California accounts for 625,000 of those enrollees, but thus far only 3.1 percent, or 11,153, are African-Americans, despite blacks being nearly seven percent of California’s population. That is compared with whites, who have accounted for 54.7 percent, or 199,186, of Obamacare enrollees, tops in the state.

Obamacare ensures that all Americans have access to affordable health insurance, by offering discounts or tax credits on health insurance plans and enlarging the Medicaid assistance program to include more individuals that can’t afford healthcare in their budgets.

A household with an income between one and four times the Federal Poverty Level is ideal for receiving the health insurance discounts. Despite common misperceptions, that only single mothers can qualify for healthcare assistance, for example, or that a family must be in a deep poverty to get help, even individuals who earn too much to qualify for discounts and tax credits are entitled to buy plans through Covered California.

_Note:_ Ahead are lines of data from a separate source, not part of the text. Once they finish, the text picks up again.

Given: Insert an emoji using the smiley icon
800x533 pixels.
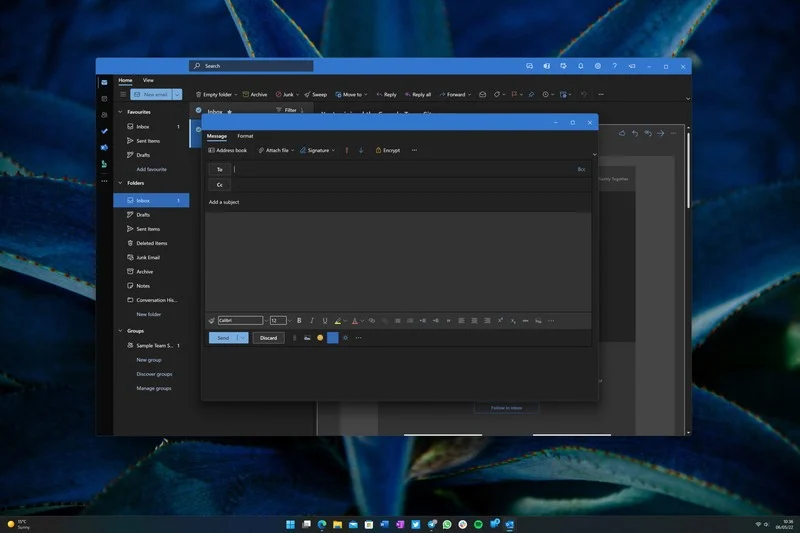Looking at the screenshot, I should coord(320,338).
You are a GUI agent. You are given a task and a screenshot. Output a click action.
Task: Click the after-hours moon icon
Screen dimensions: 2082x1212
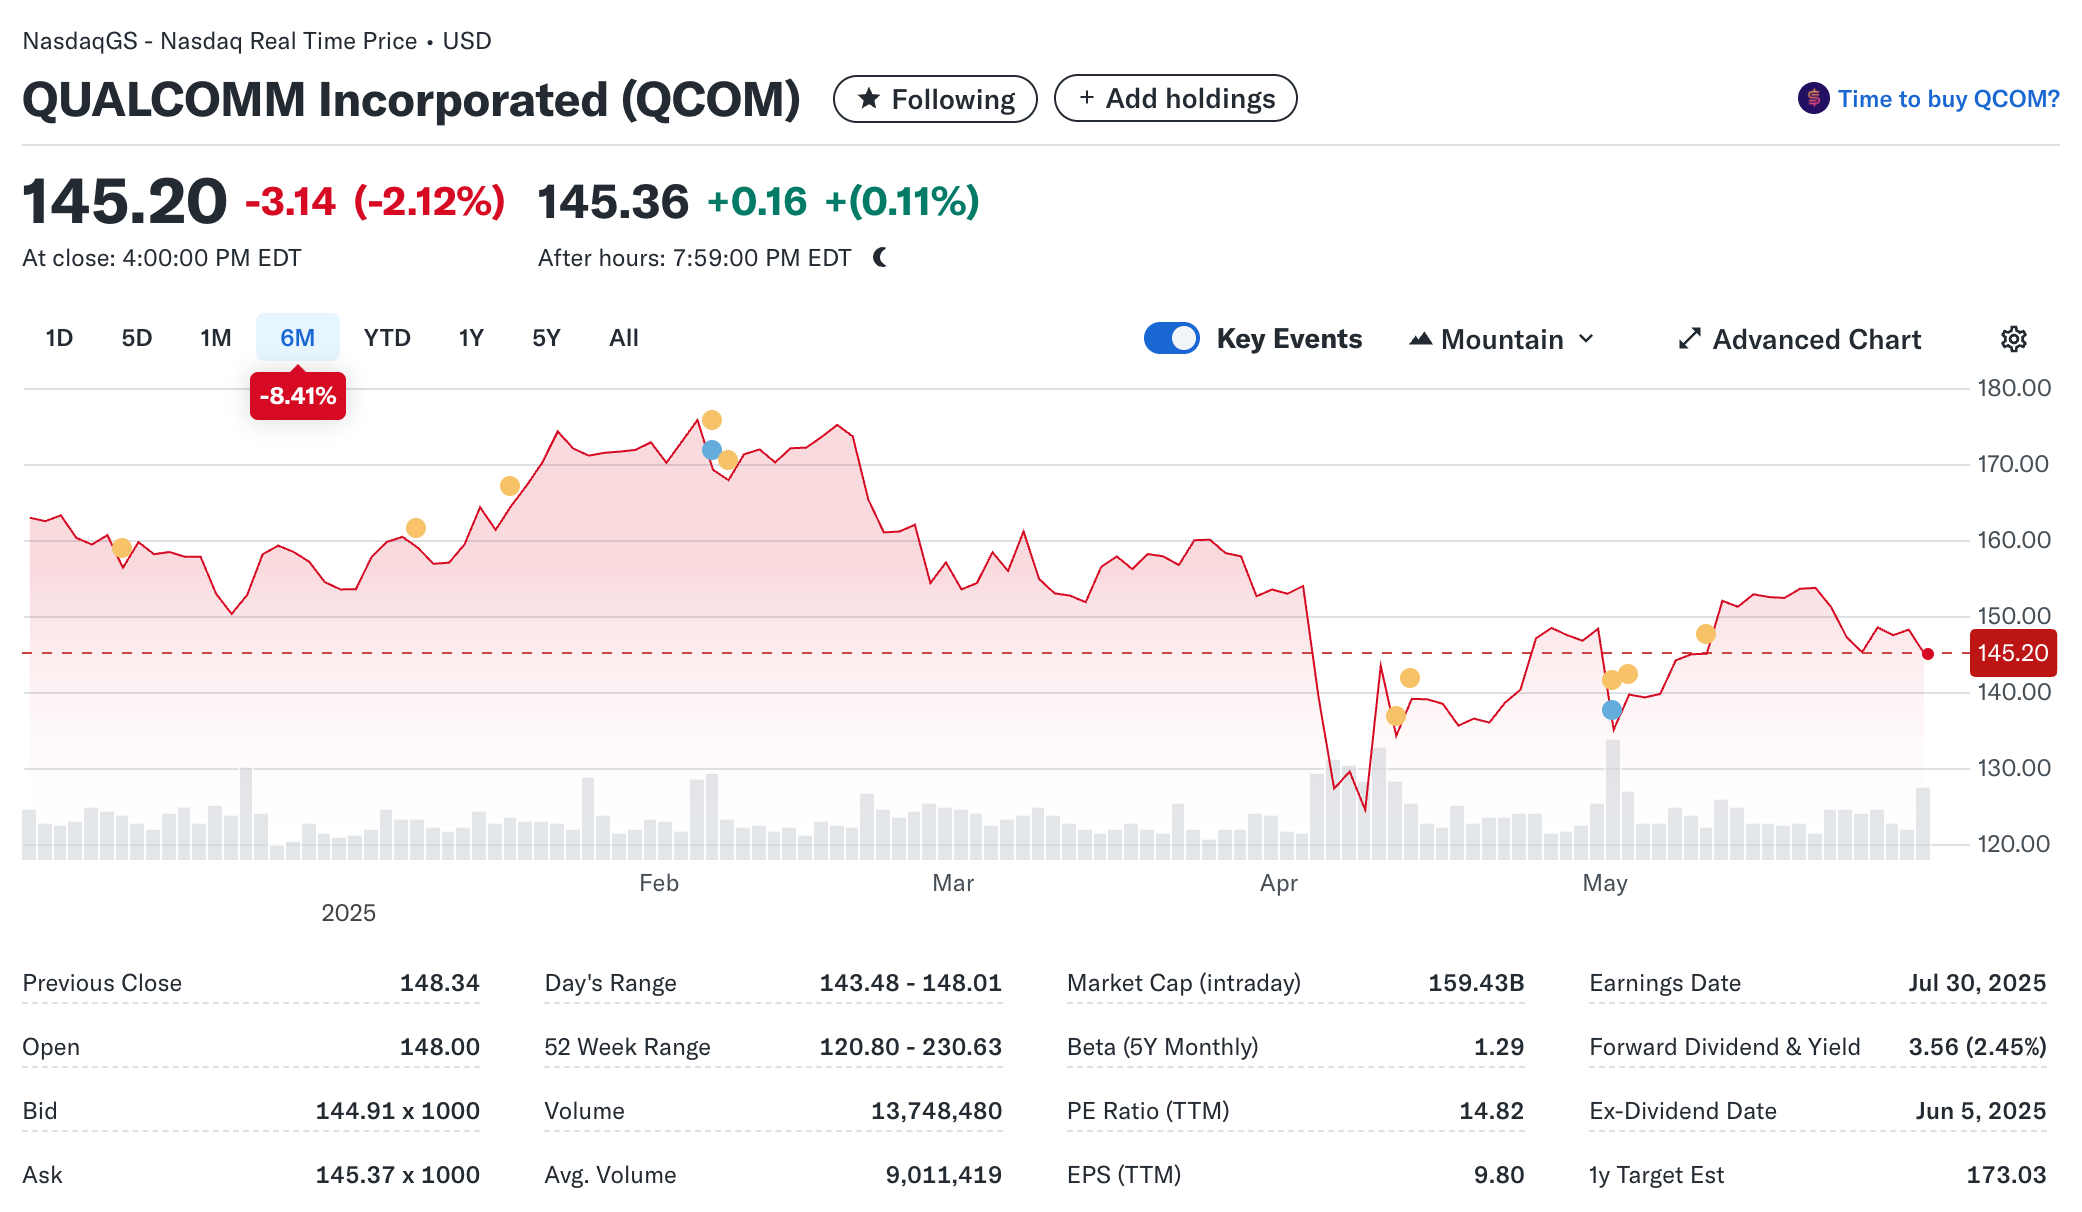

In California and across the nation, individuals with Obamacare have benefits in 10 categories including ambulatory patient services, emergency services, hospitalization, maternity and newborn care, mental health and substance use disorder services, including behavioral health treatment and prescription drugs. The health plan also helps cover rehabilitative and habilitative services and devices, laboratory services, preventive and wellness services and chronic disease management, and pediatric services such as dental and vision care.

Among those who have yet to enroll in a healthcare plan, despite the fact that he would almost certainly be eligible for coverage and/or subsidies, is 30-year-old Clint Thompson of Santa Monica. Thompson, who recently returned to California from New York City, is debating whether to enroll in a plan through Covered California, or try the insurance offered through his employer, a clothing retailer.

“I’m weighing the options of each,” said Thompson, “but I really haven’t looked as in-depth as I should.”

Thompson and others like him, those who remain on the fence about obtaining healthcare coverage, have until the March 31 open enrollment deadline to either enroll in a plan of some kind or be subject to a penalty.

Covered California this month launched an outreach campaign covering 21 counties across the state, Kern, Orange, Riverside, Sacramento, San Diego, Santa Clara and Ventura among them,  that includes opportunities for free enrollment assistance at libraries, community centers and other locations. Opportunities to enroll and information about outreach locations can be found on the website at www.coveredca.com.

Although online enrollment remains a viable and popular option, Covered California Executive Director Peter V. Lee said many people are more comfortable with face-to-face discussion.

“Many people want to speak with an expert in person in their own language,” he said recently, “rather than over the phone or on the Internet when making such a personal decision about health insurance.”